Exercise data —
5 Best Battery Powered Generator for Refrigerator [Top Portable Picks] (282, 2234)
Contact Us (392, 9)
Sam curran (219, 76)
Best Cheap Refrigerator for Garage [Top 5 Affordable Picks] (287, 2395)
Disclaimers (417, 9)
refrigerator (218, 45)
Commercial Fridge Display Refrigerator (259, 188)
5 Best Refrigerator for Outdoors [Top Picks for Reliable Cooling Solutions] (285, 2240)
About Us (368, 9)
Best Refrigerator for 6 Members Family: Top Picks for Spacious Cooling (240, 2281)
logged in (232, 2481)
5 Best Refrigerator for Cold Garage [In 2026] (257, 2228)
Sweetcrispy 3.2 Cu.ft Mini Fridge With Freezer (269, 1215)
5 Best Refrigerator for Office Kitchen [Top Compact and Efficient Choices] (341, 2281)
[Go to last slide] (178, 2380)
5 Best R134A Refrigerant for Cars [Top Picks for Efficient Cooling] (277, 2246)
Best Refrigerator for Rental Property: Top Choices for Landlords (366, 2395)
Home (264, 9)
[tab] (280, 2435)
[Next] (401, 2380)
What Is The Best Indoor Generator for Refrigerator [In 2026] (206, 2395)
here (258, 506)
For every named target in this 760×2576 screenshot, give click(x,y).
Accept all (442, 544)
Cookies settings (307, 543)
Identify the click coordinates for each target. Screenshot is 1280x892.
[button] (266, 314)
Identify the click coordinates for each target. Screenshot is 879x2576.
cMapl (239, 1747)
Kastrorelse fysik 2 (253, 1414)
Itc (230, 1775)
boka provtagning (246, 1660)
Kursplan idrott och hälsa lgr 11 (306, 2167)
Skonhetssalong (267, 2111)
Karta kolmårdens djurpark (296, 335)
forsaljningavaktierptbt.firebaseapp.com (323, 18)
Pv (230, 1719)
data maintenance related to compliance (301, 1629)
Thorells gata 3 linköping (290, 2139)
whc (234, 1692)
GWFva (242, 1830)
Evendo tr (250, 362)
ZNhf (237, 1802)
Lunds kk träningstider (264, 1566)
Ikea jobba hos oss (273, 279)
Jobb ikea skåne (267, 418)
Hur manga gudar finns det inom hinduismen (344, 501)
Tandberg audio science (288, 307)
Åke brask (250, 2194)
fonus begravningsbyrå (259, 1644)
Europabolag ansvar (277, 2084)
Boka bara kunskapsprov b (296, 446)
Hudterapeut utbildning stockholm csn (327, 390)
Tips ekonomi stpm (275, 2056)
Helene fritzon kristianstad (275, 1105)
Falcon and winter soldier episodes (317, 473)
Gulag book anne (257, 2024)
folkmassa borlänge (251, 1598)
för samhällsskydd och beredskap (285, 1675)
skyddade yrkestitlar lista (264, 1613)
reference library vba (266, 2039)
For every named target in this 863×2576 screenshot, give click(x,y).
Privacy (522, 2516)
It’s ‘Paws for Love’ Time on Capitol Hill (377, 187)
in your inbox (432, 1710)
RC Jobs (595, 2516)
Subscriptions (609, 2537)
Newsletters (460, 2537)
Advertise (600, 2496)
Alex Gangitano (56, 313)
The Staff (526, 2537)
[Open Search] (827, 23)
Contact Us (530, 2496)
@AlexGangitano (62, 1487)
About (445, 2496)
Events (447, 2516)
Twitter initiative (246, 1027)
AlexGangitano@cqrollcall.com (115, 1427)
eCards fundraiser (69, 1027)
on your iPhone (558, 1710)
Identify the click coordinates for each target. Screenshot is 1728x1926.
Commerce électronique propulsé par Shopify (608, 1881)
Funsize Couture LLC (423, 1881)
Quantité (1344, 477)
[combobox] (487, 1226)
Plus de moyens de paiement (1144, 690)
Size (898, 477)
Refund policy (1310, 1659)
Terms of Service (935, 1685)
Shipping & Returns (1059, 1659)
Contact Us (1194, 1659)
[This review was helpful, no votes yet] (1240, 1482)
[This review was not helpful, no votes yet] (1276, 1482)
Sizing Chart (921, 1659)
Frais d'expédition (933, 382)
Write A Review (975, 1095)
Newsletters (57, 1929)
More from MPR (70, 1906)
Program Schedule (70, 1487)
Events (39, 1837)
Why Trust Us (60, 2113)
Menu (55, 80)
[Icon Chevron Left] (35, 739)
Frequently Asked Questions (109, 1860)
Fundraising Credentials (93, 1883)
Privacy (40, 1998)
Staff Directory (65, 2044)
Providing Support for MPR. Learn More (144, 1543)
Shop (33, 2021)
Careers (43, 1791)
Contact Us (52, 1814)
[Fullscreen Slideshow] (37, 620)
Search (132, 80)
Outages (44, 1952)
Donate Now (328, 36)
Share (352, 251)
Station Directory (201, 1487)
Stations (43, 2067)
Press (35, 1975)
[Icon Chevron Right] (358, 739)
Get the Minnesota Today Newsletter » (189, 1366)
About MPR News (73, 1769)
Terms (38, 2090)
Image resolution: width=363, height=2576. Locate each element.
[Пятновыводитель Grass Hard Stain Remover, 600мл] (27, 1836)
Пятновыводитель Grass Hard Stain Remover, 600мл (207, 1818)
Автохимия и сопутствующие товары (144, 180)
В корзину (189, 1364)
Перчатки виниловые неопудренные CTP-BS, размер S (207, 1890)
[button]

What is required —
Every line above that contains the word "Generator" should be reported.

Solved exercise —
5 Best Battery Powered Generator for Refrigerator [Top Portable Picks] (282, 2234)
What Is The Best Indoor Generator for Refrigerator [In 2026] (206, 2395)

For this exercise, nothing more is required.